_Goal_:
Repeat the lines of the material below verbatim, starting at the line that contains "The height and width of the screenshot is (905, 1024)." and ending at the line that contains "(x=277, y=734)", both included. Omit the pictures from your answer.

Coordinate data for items
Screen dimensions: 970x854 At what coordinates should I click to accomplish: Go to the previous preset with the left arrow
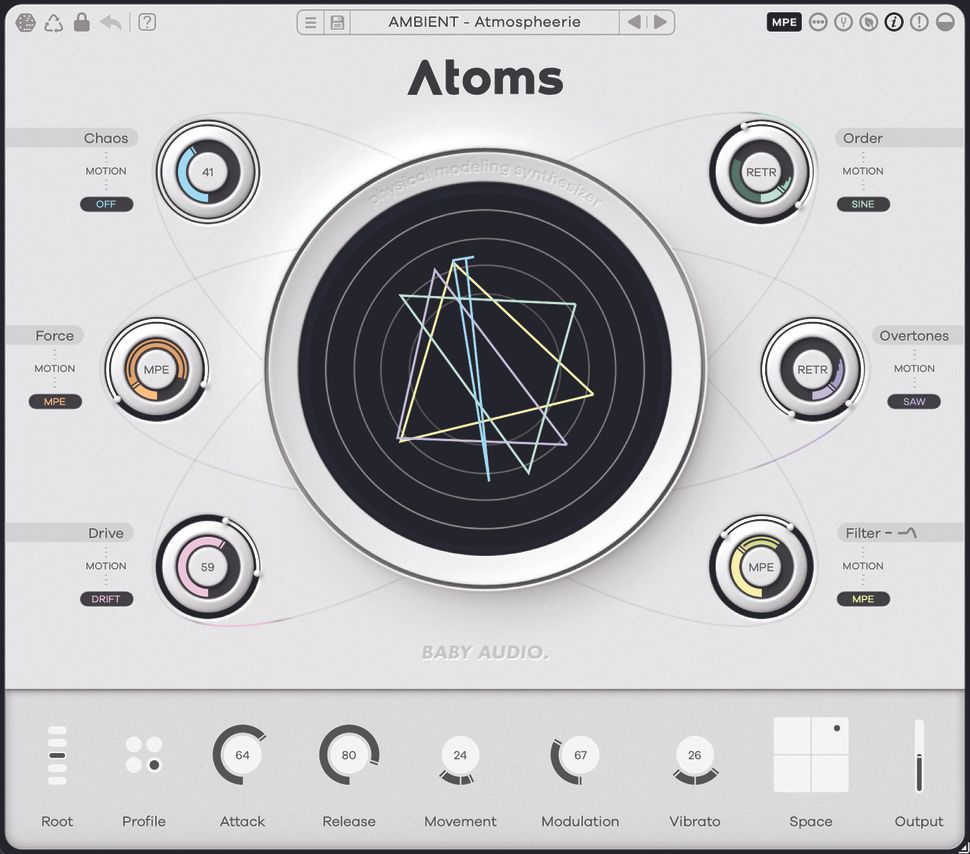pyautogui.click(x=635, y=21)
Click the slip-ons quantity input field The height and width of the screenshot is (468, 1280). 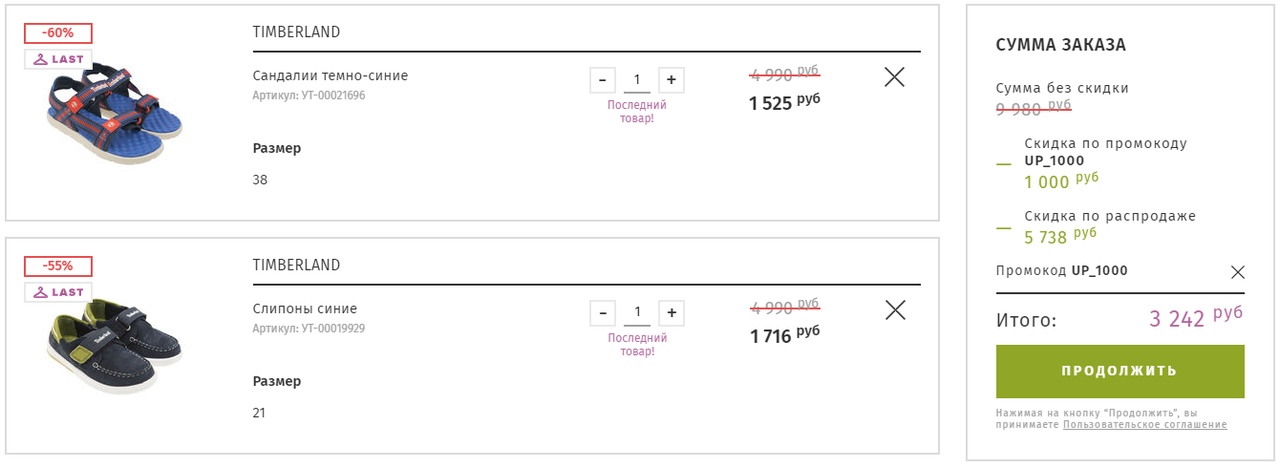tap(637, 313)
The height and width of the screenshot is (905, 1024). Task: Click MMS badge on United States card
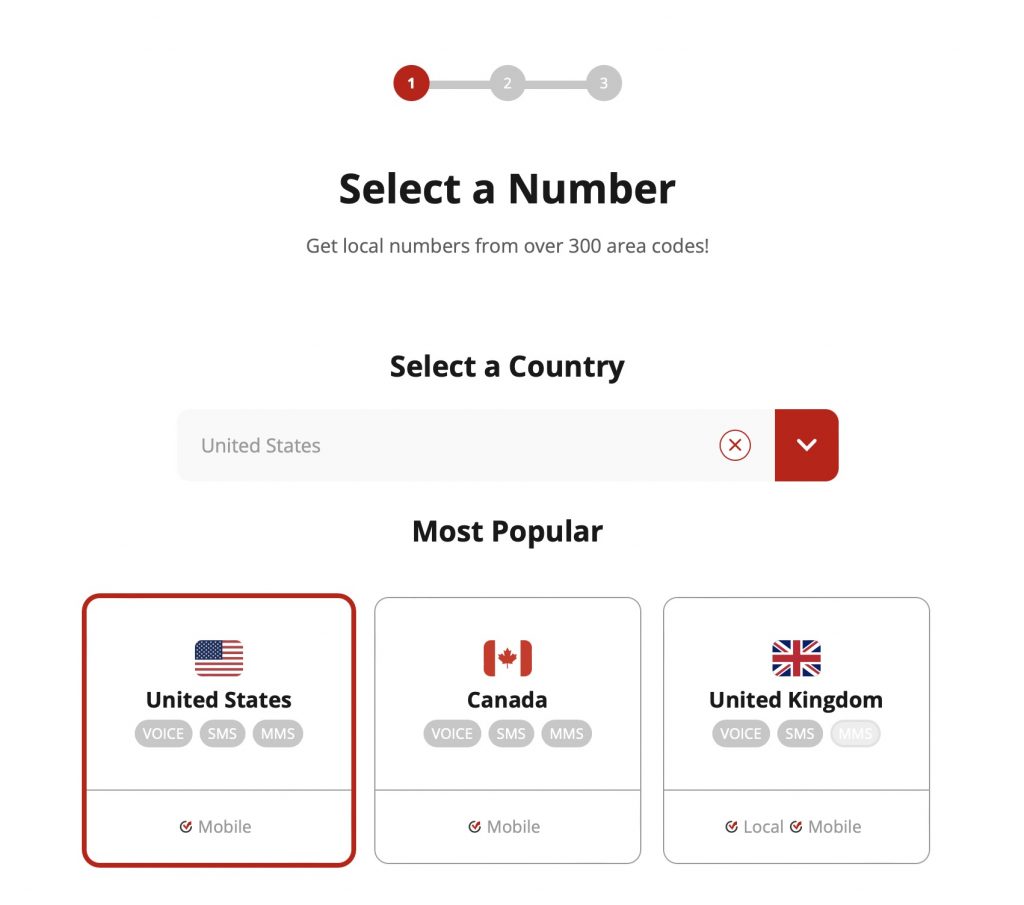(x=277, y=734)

==

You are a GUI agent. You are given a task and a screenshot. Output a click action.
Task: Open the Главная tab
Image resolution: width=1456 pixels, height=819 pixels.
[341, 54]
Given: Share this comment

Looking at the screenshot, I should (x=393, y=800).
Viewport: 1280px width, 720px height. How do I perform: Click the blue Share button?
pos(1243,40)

_Full solution_:
The height and width of the screenshot is (905, 1024). Task: Click MMS badge on United States card
(x=277, y=734)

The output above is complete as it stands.